### The problem:
Your answer should be the records below, repeated exactly as they stand.

Collected data entries:
┌────────

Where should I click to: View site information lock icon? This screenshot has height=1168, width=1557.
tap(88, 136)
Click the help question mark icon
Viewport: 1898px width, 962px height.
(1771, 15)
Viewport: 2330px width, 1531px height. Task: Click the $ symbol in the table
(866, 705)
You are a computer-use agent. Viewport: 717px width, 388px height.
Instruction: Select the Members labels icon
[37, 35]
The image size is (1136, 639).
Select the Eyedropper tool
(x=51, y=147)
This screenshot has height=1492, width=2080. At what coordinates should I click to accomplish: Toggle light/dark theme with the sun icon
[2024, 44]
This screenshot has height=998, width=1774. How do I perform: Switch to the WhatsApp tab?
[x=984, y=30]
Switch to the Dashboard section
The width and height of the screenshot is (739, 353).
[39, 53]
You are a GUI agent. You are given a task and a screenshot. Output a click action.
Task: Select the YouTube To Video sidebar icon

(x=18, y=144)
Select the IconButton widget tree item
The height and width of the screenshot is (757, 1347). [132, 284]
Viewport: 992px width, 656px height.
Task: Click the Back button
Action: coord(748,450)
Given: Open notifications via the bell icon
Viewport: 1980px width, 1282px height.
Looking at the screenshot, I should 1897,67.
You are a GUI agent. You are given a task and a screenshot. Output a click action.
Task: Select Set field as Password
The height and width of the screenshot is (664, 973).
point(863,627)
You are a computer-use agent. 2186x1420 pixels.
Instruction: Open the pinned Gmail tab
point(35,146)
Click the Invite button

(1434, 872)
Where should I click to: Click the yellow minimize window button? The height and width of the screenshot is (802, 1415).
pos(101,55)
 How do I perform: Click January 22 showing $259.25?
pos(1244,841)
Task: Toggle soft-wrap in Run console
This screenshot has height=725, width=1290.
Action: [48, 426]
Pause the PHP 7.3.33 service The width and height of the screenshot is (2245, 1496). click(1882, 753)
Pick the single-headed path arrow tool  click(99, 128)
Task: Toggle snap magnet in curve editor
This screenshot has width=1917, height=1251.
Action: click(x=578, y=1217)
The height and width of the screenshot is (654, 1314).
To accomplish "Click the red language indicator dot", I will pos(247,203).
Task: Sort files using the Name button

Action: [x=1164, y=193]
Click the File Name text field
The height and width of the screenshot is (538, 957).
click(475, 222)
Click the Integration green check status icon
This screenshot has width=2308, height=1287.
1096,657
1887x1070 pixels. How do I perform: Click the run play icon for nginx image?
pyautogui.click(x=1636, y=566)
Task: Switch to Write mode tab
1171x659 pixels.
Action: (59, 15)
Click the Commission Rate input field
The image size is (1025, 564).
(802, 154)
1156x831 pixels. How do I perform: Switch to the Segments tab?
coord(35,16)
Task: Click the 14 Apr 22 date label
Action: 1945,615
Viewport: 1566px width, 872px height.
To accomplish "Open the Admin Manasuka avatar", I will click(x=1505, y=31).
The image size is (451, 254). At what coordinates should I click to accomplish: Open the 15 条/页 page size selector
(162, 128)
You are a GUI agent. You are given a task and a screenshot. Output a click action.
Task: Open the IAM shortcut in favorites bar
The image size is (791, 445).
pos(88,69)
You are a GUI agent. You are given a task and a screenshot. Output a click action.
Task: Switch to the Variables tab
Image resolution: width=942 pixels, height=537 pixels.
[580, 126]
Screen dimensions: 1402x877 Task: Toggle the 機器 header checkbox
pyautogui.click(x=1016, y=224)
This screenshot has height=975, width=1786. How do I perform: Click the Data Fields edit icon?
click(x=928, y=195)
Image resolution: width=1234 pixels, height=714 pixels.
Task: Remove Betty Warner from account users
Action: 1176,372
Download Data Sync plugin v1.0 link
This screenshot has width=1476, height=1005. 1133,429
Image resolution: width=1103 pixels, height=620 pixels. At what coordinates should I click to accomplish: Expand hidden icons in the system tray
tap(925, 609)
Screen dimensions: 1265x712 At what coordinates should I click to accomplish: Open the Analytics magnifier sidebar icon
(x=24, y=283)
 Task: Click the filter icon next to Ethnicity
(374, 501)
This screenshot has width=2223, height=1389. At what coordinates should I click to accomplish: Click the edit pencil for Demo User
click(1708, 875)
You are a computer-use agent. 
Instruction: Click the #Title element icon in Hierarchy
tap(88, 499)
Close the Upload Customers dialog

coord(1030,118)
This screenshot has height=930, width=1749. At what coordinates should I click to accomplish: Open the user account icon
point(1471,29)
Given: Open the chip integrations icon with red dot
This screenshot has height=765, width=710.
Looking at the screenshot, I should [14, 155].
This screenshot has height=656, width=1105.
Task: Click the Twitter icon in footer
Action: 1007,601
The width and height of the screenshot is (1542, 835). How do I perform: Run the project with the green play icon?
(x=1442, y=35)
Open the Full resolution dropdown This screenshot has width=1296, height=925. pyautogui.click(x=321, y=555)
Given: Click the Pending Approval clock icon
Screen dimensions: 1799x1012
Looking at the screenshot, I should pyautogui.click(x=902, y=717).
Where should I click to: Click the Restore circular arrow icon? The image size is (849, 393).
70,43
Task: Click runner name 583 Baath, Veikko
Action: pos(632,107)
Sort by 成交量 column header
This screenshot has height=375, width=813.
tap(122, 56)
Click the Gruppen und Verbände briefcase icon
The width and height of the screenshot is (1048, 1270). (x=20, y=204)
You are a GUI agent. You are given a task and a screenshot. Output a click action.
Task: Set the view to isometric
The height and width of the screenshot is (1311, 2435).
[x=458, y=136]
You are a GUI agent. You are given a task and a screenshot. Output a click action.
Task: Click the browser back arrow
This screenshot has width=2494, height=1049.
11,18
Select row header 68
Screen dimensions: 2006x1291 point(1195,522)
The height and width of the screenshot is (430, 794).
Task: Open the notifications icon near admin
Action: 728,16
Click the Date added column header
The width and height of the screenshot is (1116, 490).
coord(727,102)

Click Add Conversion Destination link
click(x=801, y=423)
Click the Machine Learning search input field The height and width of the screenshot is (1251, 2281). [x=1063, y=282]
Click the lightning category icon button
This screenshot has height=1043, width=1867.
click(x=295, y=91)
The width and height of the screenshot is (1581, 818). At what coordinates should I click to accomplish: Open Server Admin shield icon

└────────

### Result of this exercise:
Where should I click to: View site information lock icon? This screenshot has height=1168, width=1557.
tap(88, 136)
Click the help question mark icon
Viewport: 1898px width, 962px height.
(1771, 15)
Viewport: 2330px width, 1531px height. Task: Click the $ symbol in the table
(866, 705)
You are a computer-use agent. Viewport: 717px width, 388px height.
Instruction: Select the Members labels icon
[37, 35]
The image size is (1136, 639).
Select the Eyedropper tool
(x=51, y=147)
This screenshot has height=1492, width=2080. At what coordinates should I click to accomplish: Toggle light/dark theme with the sun icon
[2024, 44]
This screenshot has height=998, width=1774. How do I perform: Switch to the WhatsApp tab?
[x=984, y=30]
Switch to the Dashboard section
The width and height of the screenshot is (739, 353).
[39, 53]
You are a GUI agent. You are given a task and a screenshot. Output a click action.
Task: Select the YouTube To Video sidebar icon

(x=18, y=144)
Select the IconButton widget tree item
The height and width of the screenshot is (757, 1347). [132, 284]
Viewport: 992px width, 656px height.
Task: Click the Back button
Action: coord(748,450)
Given: Open notifications via the bell icon
Viewport: 1980px width, 1282px height.
Looking at the screenshot, I should 1897,67.
You are a GUI agent. You are given a task and a screenshot. Output a click action.
Task: Select Set field as Password
The height and width of the screenshot is (664, 973).
point(863,627)
You are a computer-use agent. 2186x1420 pixels.
Instruction: Open the pinned Gmail tab
point(35,146)
Click the Invite button

(1434, 872)
Where should I click to: Click the yellow minimize window button? The height and width of the screenshot is (802, 1415).
pos(101,55)
 How do I perform: Click January 22 showing $259.25?
pos(1244,841)
Task: Toggle soft-wrap in Run console
This screenshot has height=725, width=1290.
Action: [48, 426]
Pause the PHP 7.3.33 service The width and height of the screenshot is (2245, 1496). click(1882, 753)
Pick the single-headed path arrow tool  click(99, 128)
Task: Toggle snap magnet in curve editor
This screenshot has width=1917, height=1251.
Action: click(x=578, y=1217)
The height and width of the screenshot is (654, 1314).
To accomplish "Click the red language indicator dot", I will pos(247,203).
Task: Sort files using the Name button

Action: [x=1164, y=193]
Click the File Name text field
The height and width of the screenshot is (538, 957).
click(475, 222)
Click the Integration green check status icon
This screenshot has width=2308, height=1287.
1096,657
1887x1070 pixels. How do I perform: Click the run play icon for nginx image?
pyautogui.click(x=1636, y=566)
Task: Switch to Write mode tab
1171x659 pixels.
Action: (59, 15)
Click the Commission Rate input field
The image size is (1025, 564).
(802, 154)
1156x831 pixels. How do I perform: Switch to the Segments tab?
coord(35,16)
Task: Click the 14 Apr 22 date label
Action: 1945,615
Viewport: 1566px width, 872px height.
To accomplish "Open the Admin Manasuka avatar", I will click(x=1505, y=31).
The image size is (451, 254). At what coordinates should I click to accomplish: Open the 15 条/页 page size selector
(162, 128)
You are a GUI agent. You are given a task and a screenshot. Output a click action.
Task: Open the IAM shortcut in favorites bar
The image size is (791, 445).
pos(88,69)
You are a GUI agent. You are given a task and a screenshot. Output a click action.
Task: Switch to the Variables tab
Image resolution: width=942 pixels, height=537 pixels.
[580, 126]
Screen dimensions: 1402x877 Task: Toggle the 機器 header checkbox
pyautogui.click(x=1016, y=224)
This screenshot has height=975, width=1786. How do I perform: Click the Data Fields edit icon?
click(x=928, y=195)
Image resolution: width=1234 pixels, height=714 pixels.
Task: Remove Betty Warner from account users
Action: 1176,372
Download Data Sync plugin v1.0 link
This screenshot has width=1476, height=1005. 1133,429
Image resolution: width=1103 pixels, height=620 pixels. At what coordinates should I click to accomplish: Expand hidden icons in the system tray
tap(925, 609)
Screen dimensions: 1265x712 At what coordinates should I click to accomplish: Open the Analytics magnifier sidebar icon
(x=24, y=283)
 Task: Click the filter icon next to Ethnicity
(374, 501)
This screenshot has width=2223, height=1389. At what coordinates should I click to accomplish: Click the edit pencil for Demo User
click(1708, 875)
You are a computer-use agent. 
Instruction: Click the #Title element icon in Hierarchy
tap(88, 499)
Close the Upload Customers dialog

coord(1030,118)
This screenshot has height=930, width=1749. At what coordinates should I click to accomplish: Open the user account icon
point(1471,29)
Given: Open the chip integrations icon with red dot
This screenshot has height=765, width=710.
Looking at the screenshot, I should [14, 155].
This screenshot has height=656, width=1105.
Task: Click the Twitter icon in footer
Action: 1007,601
The width and height of the screenshot is (1542, 835). How do I perform: Run the project with the green play icon?
(x=1442, y=35)
Open the Full resolution dropdown This screenshot has width=1296, height=925. pyautogui.click(x=321, y=555)
Given: Click the Pending Approval clock icon
Screen dimensions: 1799x1012
Looking at the screenshot, I should pyautogui.click(x=902, y=717).
Where should I click to: Click the Restore circular arrow icon? The image size is (849, 393).
70,43
Task: Click runner name 583 Baath, Veikko
Action: pos(632,107)
Sort by 成交量 column header
This screenshot has height=375, width=813.
tap(122, 56)
Click the Gruppen und Verbände briefcase icon
The width and height of the screenshot is (1048, 1270). (x=20, y=204)
You are a GUI agent. You are given a task and a screenshot. Output a click action.
Task: Set the view to isometric
The height and width of the screenshot is (1311, 2435).
[x=458, y=136]
You are a GUI agent. You are given a task and a screenshot. Output a click action.
Task: Click the browser back arrow
This screenshot has width=2494, height=1049.
11,18
Select row header 68
Screen dimensions: 2006x1291 point(1195,522)
The height and width of the screenshot is (430, 794).
Task: Open the notifications icon near admin
Action: 728,16
Click the Date added column header
The width and height of the screenshot is (1116, 490).
coord(727,102)

Click Add Conversion Destination link
click(x=801, y=423)
Click the Machine Learning search input field The height and width of the screenshot is (1251, 2281). [x=1063, y=282]
Click the lightning category icon button
This screenshot has height=1043, width=1867.
click(x=295, y=91)
The width and height of the screenshot is (1581, 818). At what coordinates should I click to accomplish: Open Server Admin shield icon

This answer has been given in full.